Once you have a written agreement in place, your lender will not report negative information to the credit bureaus at this time. This is a huge relief for those who paid their bills on time and believe their financial health will return.

But the CARES Act won’t help you protect your credit score if you’ve already missed payments or defaulted. So act now and contact your issuers. Let them know about your situation and that you want to find an accommodation to protect your credit.

In addition to the CARES Act, credit card issuers have voluntarily granted some financial relief, such as allowing you to skip a payment or by offering you a temporarily lower annual percentage rate. Call your transmitter and find out what your best options are.

Student loan payments. The CARES Act also provides relief for student loans. The Office of Federal Student Aid has taken action to forbear student loan borrowers, which means you can stop making monthly payments until September 30. Make the payments if you can, but if you can’t, take the opportunity.

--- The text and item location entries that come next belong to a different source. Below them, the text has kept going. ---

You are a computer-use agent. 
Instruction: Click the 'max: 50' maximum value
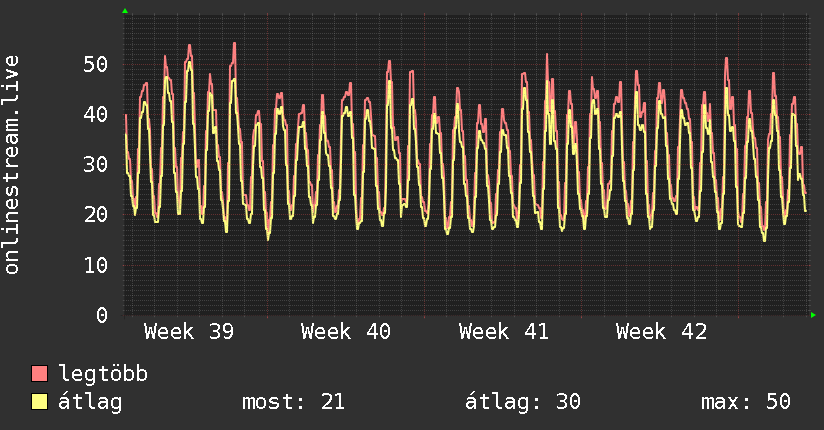746,402
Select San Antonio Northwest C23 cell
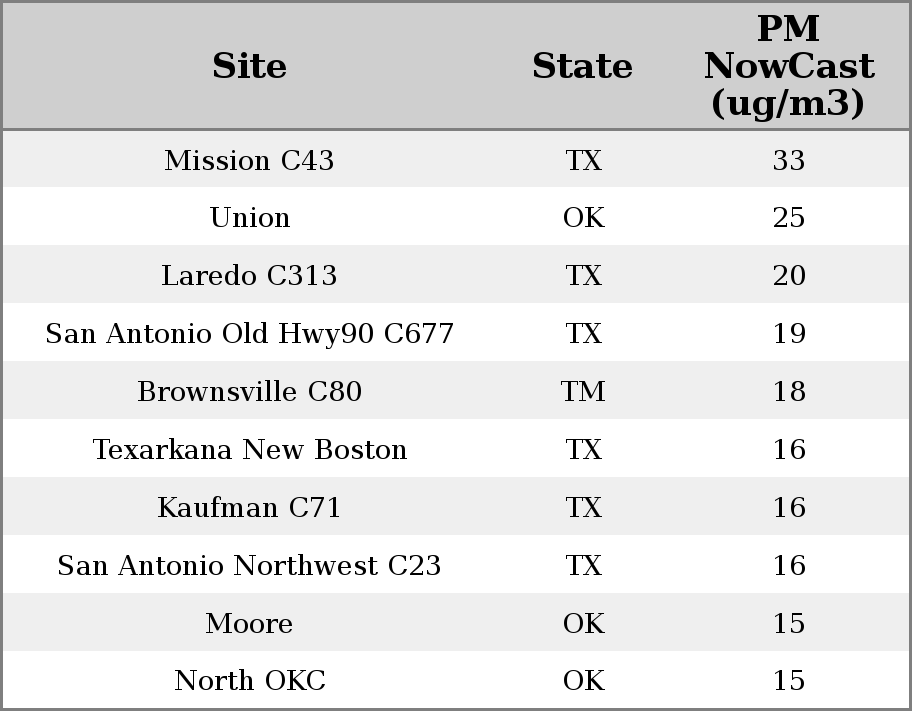Screen dimensions: 912x711 tap(249, 566)
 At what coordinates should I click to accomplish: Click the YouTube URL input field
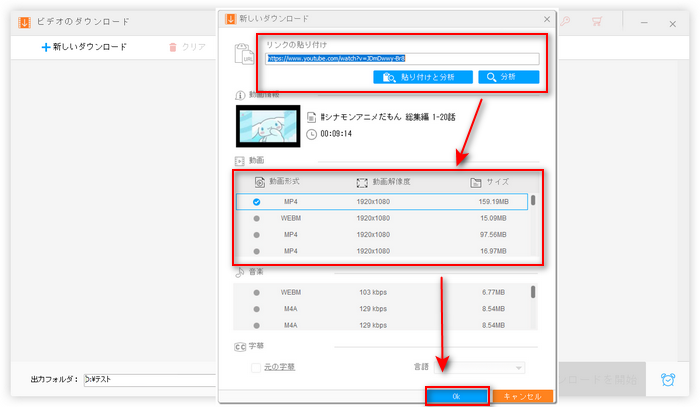[402, 59]
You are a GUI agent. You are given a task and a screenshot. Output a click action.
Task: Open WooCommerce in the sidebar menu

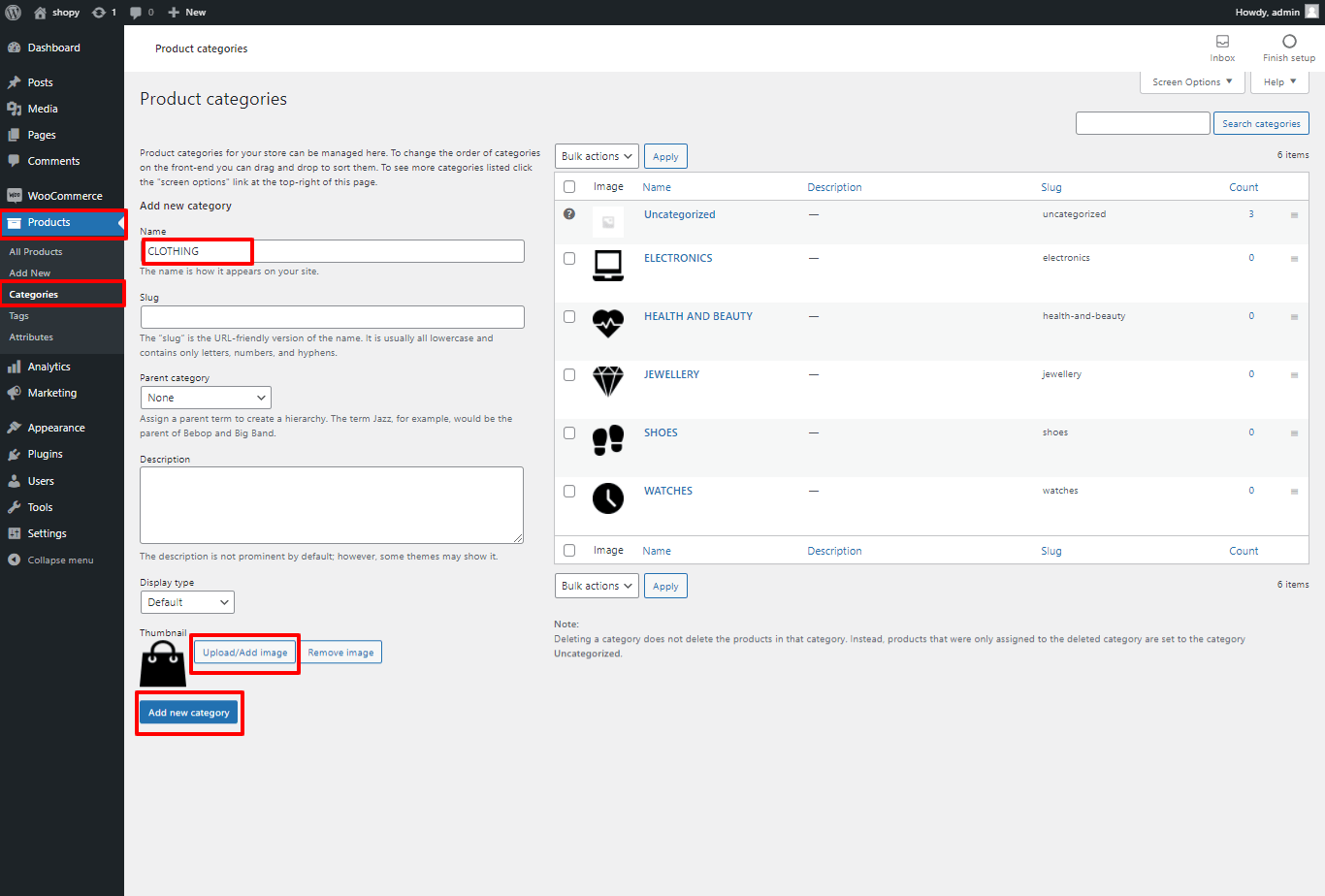point(64,196)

Check with your loan officer to find out what other relief options may be available. You can also find information on student loans and the coronavirus pandemic at Federal student aid.

Unsecured personal loans. Personal loans are installment loans. As with credit cards, credit relief options differ among lenders. There is also some protection under the CARES Act if you have a home in place with your lender. Again, you need to call and set up a payment plan.

How long will the CARES law provide credit protection?

The CARES Act will likely stay in effect until the summer and possibly longer. For now, just focus on making payments on the secured debt that you can. What remains can be used for the bulk and for payments on unsecured debts.

Yes, there is still a chance that your credit score will suffer before this crisis is over. Having a good score is important, but right now it’s more important to focus to stay afloat. Once your personal economy is restored and you start paying off your debt, your credit score will start to rebound.